To evaluate the efficacy and safety of etanercept 50 mg once-weekly treatment of Chinese patients with active ankylosing spondylitis (AS).

Four hundred patients with active AS, enrolled in six medical centers, were randomly divided into either the treatment group or the placebo group in a 3:1 ratio. The total length of the study was 12 weeks. The first 6-week period was a double-blind placebo controlled treatment period and the second 6-week period was an open-labeled treatment period. During the first 6-week period, 300 patients in the treatment group received once-weekly subcutaneous injection of etanercept (50 mg), whereas the 100 patients in the placebo group received placebo injection. During the second 6-week period, patients in both groups received etanercept (50 mg once weekly subcutaneous injection). The primary end point was the percentage of patients achieving the Assessments in Ankylosing Spondylitis (ASAS) 20% response (ASAS 20) at week 6. Other outcome measures included the percentage of patients achieving ASAS 5/6, partial remission and Bath AS disease activity index 50 (BASDAI 50) responses at week 12.

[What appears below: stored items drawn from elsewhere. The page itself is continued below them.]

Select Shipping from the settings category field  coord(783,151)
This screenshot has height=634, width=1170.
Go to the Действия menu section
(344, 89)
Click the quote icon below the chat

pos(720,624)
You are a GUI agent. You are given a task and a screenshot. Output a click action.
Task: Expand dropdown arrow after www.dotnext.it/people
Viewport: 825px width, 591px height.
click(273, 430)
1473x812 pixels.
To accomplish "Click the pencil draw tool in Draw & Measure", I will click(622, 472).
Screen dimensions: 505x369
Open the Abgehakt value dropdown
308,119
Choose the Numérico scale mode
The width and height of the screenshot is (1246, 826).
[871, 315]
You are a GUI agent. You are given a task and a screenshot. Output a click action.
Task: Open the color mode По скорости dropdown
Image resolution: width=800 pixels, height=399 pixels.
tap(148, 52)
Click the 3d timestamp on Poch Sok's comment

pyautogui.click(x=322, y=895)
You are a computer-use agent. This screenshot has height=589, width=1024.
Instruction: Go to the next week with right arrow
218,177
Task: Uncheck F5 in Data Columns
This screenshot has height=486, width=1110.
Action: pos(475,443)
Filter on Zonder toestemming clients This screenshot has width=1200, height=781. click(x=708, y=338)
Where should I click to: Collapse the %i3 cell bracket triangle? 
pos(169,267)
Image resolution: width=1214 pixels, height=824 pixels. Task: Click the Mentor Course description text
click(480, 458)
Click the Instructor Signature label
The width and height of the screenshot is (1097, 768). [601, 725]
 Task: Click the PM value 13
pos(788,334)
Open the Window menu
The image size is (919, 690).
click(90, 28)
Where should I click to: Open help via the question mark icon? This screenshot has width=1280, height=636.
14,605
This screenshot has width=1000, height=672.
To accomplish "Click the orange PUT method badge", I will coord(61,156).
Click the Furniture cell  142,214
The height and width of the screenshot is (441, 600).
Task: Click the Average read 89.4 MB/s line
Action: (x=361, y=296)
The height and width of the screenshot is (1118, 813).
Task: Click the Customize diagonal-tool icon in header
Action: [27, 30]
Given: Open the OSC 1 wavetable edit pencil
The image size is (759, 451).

A total of 381 patients completed the trial, including 285 patients in the etanercept group and 96 patients in the placebo group. At week 2, the percentage of patients achieving ASAS 20 in the etanercept group was 55.7%, whereas the placebo group was only 17.0% (P < 0.001). At week 6, 77.5% of patients in the etanercept group achieved ASAS 20 as compared with 32.3% in the placebo group (P < 0.001). At the end of 12 weeks, the percentage of patients in the etanercept group achieving the ASAS 20 was 89.5%. Improvements of other measures were also significant in the etanercept group. Etanercept was well tolerated and no malignancy and life-threatening events were observed in this study. Most adverse events observed were mild injection-site reactions.

Etanercept 50 mg weekly treatment of Chinese patients with active ankylosing spondylitis is convenient, fast-acting, highly effective, and well tolerated.